The chipmaker informed government agencies, including the National Science and Technology Council (NSTC), that it will build three additional 2-nanometer fabs in Tainan’s Southern Science Park, complementing the existing 2nm production in Hsinchu (two fabs) and Kaohsiung (five fabs).
The investment, estimated at 900 billion Taiwan dollars ($28 billion), spans a 40-hectare site and could begin construction as early as next year, the Chosun Daily reported.
Also Read: Taiwan Semiconductor CEO Vows Massive US Push To Meet AI Demand
Taiwan Semiconductor expects the new fabs to begin mass production by 2026, with a combined monthly output topping 100,000 wafers.
The chipmaker continues accelerating its shift to advanced processes. Smaller line widths reduce power consumption and boost performance, making next-generation chips crucial as AI workloads grow.
After ramping mass production of 3-nanometer chips, leading chipmakers — Taiwan Semiconductor, Samsung Electronics Co. Ltd. (OTC:SSNLF), Intel Corp. (NASDAQ:INTC), and Japan’s Rapidus — have entered the 2-nanometer race.
Taiwan Semiconductor Chairman C.C. Wei confirmed aggressive plans to scale production of 2-nanometer chips.
Industry estimates show Taiwan Semiconductor’s monthly 2-nanometer capacity doubling from 40,000 to 80,000–90,000 wafers by the end of next year.
By 2027–2028, 2-nanometer technology is expected to become mainstream, while Taiwan Semiconductor’s next-generation A16 (1.6-nanometer) node is set for mass production in 2028.
Local reports project Taiwan Semiconductor’s capital spending could rise to as much as $50 billion — up roughly 20% from this year.
The company may allocate 70–80% of that spending to expanding 2-nanometer and A16 production, with the balance strengthening advanced packaging capabilities.
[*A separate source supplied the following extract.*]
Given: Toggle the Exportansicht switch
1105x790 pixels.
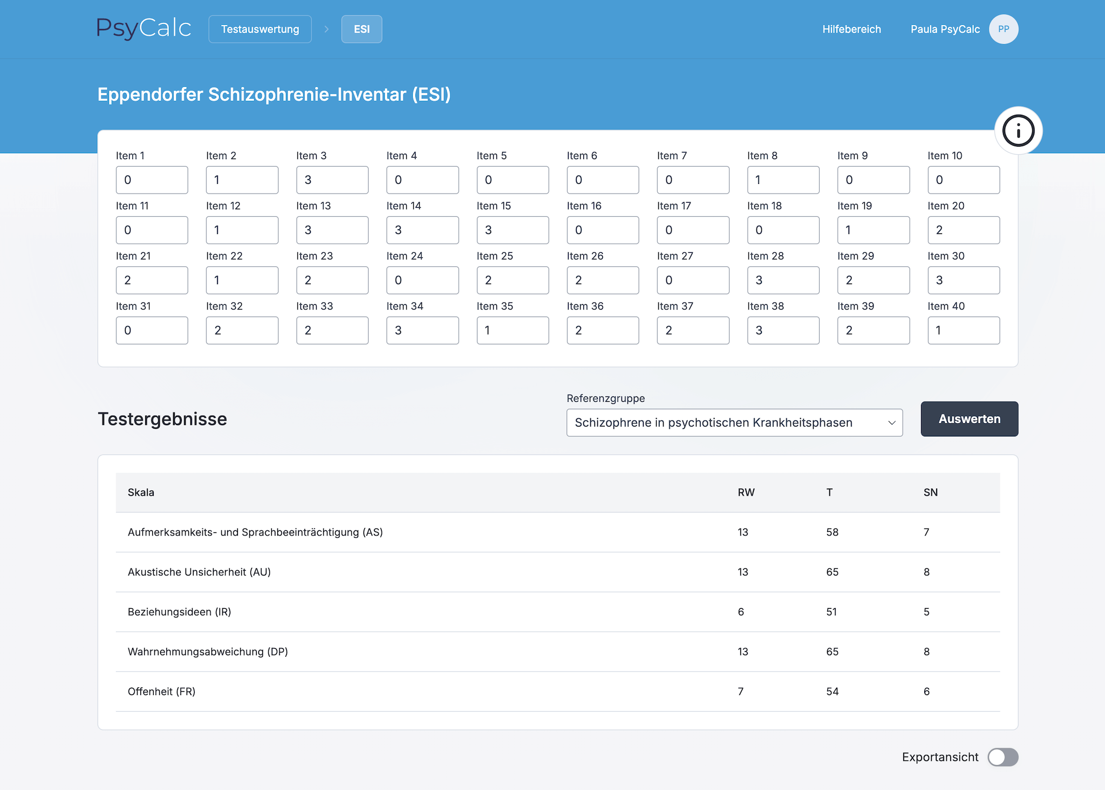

As chip-scaling approaches physical limits, packaging has become essential to performance gains.
Taiwan Semiconductor is rapidly expanding capacity for its CoWoS (Chip-on-Wafer-on-Substrate) advanced packaging technology — which stacks multiple chips on one substrate — and plans to triple output compared to two years ago.
Taiwan Semiconductor continues scaling globally, developing fabs not only in Taiwan but also in the U.S., Japan, and Germany, pushing toward ten advanced fabs worldwide.
Meanwhile, chip rival Samsung is accelerating its comeback in advanced chip manufacturing by scaling 2-nanometer production, stabilizing yields, and securing customers like Tesla Inc. (NASDAQ:TSLA).
Analysts expect Samsung to boost 2-nanometer capacity by 163% from 8,000 to 21,000 wafers per month by the end of 2025 as its Texas fab ramps up.
Improved yields of 55%–60% have driven new orders for Exynos processors, Apple Inc. (NASDAQ:AAPL) image sensors, and mining ASICs, with Qualcomm Inc. (NASDAQ:QCOM) potentially joining.
Samsung still trails Taiwan Semiconductor’s dominant 70.2% foundry share with 7.3%.
TSM Price Action: Taiwan Semiconductor shares were trading lower by 0.75% to $282.51 premarket at last check Tuesday.